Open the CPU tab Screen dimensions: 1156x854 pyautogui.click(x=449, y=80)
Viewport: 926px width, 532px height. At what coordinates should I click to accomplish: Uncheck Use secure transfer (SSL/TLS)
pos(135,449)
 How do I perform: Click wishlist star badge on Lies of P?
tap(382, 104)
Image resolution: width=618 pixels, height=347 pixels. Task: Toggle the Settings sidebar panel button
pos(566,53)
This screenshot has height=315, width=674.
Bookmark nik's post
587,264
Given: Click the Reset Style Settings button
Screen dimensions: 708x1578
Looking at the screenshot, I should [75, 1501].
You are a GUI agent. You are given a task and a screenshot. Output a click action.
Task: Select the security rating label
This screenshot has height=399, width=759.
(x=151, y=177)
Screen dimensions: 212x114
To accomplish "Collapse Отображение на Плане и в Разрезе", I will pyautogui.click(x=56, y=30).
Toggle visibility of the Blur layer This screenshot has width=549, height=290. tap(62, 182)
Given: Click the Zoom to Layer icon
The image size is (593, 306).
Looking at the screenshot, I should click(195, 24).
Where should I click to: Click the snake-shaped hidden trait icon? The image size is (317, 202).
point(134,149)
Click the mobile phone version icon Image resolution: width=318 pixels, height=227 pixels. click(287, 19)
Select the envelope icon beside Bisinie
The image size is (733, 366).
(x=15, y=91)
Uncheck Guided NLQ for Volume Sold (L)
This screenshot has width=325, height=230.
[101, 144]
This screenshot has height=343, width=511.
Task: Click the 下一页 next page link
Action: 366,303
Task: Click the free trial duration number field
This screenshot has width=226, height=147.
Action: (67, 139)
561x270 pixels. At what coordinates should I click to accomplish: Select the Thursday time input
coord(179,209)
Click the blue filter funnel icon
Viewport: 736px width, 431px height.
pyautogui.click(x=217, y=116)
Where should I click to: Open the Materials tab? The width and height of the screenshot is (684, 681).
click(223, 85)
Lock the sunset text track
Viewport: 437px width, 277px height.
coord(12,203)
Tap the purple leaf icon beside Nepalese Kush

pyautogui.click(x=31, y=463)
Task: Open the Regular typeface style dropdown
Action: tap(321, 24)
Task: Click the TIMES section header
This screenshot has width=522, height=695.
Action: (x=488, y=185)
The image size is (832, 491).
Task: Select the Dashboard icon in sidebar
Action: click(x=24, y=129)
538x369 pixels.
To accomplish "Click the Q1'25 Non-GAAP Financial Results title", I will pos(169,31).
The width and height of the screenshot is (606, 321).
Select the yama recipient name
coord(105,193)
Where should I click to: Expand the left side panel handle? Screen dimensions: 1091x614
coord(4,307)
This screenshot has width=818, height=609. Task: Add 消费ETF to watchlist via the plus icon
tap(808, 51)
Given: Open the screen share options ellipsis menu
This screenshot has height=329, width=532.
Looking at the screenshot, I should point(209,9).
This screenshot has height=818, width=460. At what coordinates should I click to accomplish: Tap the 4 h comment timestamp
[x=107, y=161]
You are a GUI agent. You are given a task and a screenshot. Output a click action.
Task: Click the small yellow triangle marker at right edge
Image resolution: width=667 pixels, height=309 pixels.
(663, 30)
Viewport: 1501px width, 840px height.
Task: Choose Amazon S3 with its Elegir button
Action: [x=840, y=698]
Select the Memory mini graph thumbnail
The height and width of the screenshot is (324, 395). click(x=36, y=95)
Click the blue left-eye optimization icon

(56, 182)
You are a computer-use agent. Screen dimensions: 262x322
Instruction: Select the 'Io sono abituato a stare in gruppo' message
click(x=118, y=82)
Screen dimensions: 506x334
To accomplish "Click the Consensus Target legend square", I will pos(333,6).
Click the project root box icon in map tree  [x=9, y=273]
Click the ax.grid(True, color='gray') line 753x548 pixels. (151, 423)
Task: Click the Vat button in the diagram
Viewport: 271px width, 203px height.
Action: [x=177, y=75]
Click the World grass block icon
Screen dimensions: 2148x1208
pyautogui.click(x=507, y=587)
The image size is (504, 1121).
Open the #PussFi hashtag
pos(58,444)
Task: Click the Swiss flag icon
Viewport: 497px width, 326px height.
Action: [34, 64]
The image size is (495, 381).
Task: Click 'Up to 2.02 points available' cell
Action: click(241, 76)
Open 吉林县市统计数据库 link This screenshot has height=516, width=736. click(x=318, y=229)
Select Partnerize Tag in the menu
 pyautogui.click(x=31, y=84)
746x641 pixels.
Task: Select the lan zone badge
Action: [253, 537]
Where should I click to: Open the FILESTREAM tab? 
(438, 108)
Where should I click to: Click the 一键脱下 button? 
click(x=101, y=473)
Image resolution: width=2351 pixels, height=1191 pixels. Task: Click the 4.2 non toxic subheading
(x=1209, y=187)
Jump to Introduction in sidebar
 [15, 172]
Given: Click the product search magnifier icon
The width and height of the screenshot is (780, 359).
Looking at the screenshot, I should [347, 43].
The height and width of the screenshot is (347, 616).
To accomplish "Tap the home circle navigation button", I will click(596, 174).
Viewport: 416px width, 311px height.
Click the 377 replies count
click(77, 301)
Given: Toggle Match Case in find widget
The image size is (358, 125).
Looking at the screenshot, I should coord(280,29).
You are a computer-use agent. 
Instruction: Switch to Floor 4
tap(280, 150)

● **Problem to work on**
Produce the material again exactly as it is shown above.

● **Written answer**
Open the CPU tab Screen dimensions: 1156x854 pyautogui.click(x=449, y=80)
Viewport: 926px width, 532px height. At what coordinates should I click to accomplish: Uncheck Use secure transfer (SSL/TLS)
pos(135,449)
 How do I perform: Click wishlist star badge on Lies of P?
tap(382, 104)
Image resolution: width=618 pixels, height=347 pixels. Task: Toggle the Settings sidebar panel button
pos(566,53)
This screenshot has height=315, width=674.
Bookmark nik's post
587,264
Given: Click the Reset Style Settings button
Screen dimensions: 708x1578
Looking at the screenshot, I should [75, 1501].
You are a GUI agent. You are given a task and a screenshot. Output a click action.
Task: Select the security rating label
This screenshot has height=399, width=759.
(x=151, y=177)
Screen dimensions: 212x114
To accomplish "Collapse Отображение на Плане и в Разрезе", I will pyautogui.click(x=56, y=30).
Toggle visibility of the Blur layer This screenshot has width=549, height=290. tap(62, 182)
Given: Click the Zoom to Layer icon
The image size is (593, 306).
Looking at the screenshot, I should click(195, 24).
Where should I click to: Click the snake-shaped hidden trait icon? The image size is (317, 202).
point(134,149)
Click the mobile phone version icon Image resolution: width=318 pixels, height=227 pixels. click(287, 19)
Select the envelope icon beside Bisinie
The image size is (733, 366).
(x=15, y=91)
Uncheck Guided NLQ for Volume Sold (L)
This screenshot has width=325, height=230.
[101, 144]
This screenshot has height=343, width=511.
Task: Click the 下一页 next page link
Action: 366,303
Task: Click the free trial duration number field
This screenshot has width=226, height=147.
Action: (67, 139)
561x270 pixels. At what coordinates should I click to accomplish: Select the Thursday time input
coord(179,209)
Click the blue filter funnel icon
Viewport: 736px width, 431px height.
pyautogui.click(x=217, y=116)
Where should I click to: Open the Materials tab? The width and height of the screenshot is (684, 681).
click(223, 85)
Lock the sunset text track
Viewport: 437px width, 277px height.
coord(12,203)
Tap the purple leaf icon beside Nepalese Kush

pyautogui.click(x=31, y=463)
Task: Open the Regular typeface style dropdown
Action: tap(321, 24)
Task: Click the TIMES section header
This screenshot has width=522, height=695.
Action: (x=488, y=185)
The image size is (832, 491).
Task: Select the Dashboard icon in sidebar
Action: click(x=24, y=129)
538x369 pixels.
To accomplish "Click the Q1'25 Non-GAAP Financial Results title", I will pos(169,31).
The width and height of the screenshot is (606, 321).
Select the yama recipient name
coord(105,193)
Where should I click to: Expand the left side panel handle? Screen dimensions: 1091x614
coord(4,307)
This screenshot has width=818, height=609. Task: Add 消费ETF to watchlist via the plus icon
tap(808, 51)
Given: Open the screen share options ellipsis menu
This screenshot has height=329, width=532.
Looking at the screenshot, I should point(209,9).
This screenshot has height=818, width=460. At what coordinates should I click to accomplish: Tap the 4 h comment timestamp
[x=107, y=161]
You are a GUI agent. You are given a task and a screenshot. Output a click action.
Task: Click the small yellow triangle marker at right edge
Image resolution: width=667 pixels, height=309 pixels.
(663, 30)
Viewport: 1501px width, 840px height.
Task: Choose Amazon S3 with its Elegir button
Action: [x=840, y=698]
Select the Memory mini graph thumbnail
The height and width of the screenshot is (324, 395). click(x=36, y=95)
Click the blue left-eye optimization icon

(56, 182)
You are a computer-use agent. Screen dimensions: 262x322
Instruction: Select the 'Io sono abituato a stare in gruppo' message
click(x=118, y=82)
Screen dimensions: 506x334
To accomplish "Click the Consensus Target legend square", I will pos(333,6).
Click the project root box icon in map tree  [x=9, y=273]
Click the ax.grid(True, color='gray') line 753x548 pixels. (151, 423)
Task: Click the Vat button in the diagram
Viewport: 271px width, 203px height.
Action: [x=177, y=75]
Click the World grass block icon
Screen dimensions: 2148x1208
pyautogui.click(x=507, y=587)
The image size is (504, 1121).
Open the #PussFi hashtag
pos(58,444)
Task: Click the Swiss flag icon
Viewport: 497px width, 326px height.
Action: [34, 64]
The image size is (495, 381).
Task: Click 'Up to 2.02 points available' cell
Action: click(241, 76)
Open 吉林县市统计数据库 link This screenshot has height=516, width=736. click(x=318, y=229)
Select Partnerize Tag in the menu
 pyautogui.click(x=31, y=84)
746x641 pixels.
Task: Select the lan zone badge
Action: [253, 537]
Where should I click to: Open the FILESTREAM tab? 
(438, 108)
Where should I click to: Click the 一键脱下 button? 
click(x=101, y=473)
Image resolution: width=2351 pixels, height=1191 pixels. Task: Click the 4.2 non toxic subheading
(x=1209, y=187)
Jump to Introduction in sidebar
 [15, 172]
Given: Click the product search magnifier icon
The width and height of the screenshot is (780, 359).
Looking at the screenshot, I should [347, 43].
The height and width of the screenshot is (347, 616).
To accomplish "Tap the home circle navigation button", I will click(596, 174).
Viewport: 416px width, 311px height.
Click the 377 replies count
click(77, 301)
Given: Toggle Match Case in find widget
The image size is (358, 125).
Looking at the screenshot, I should coord(280,29).
You are a computer-use agent. 
Instruction: Switch to Floor 4
tap(280, 150)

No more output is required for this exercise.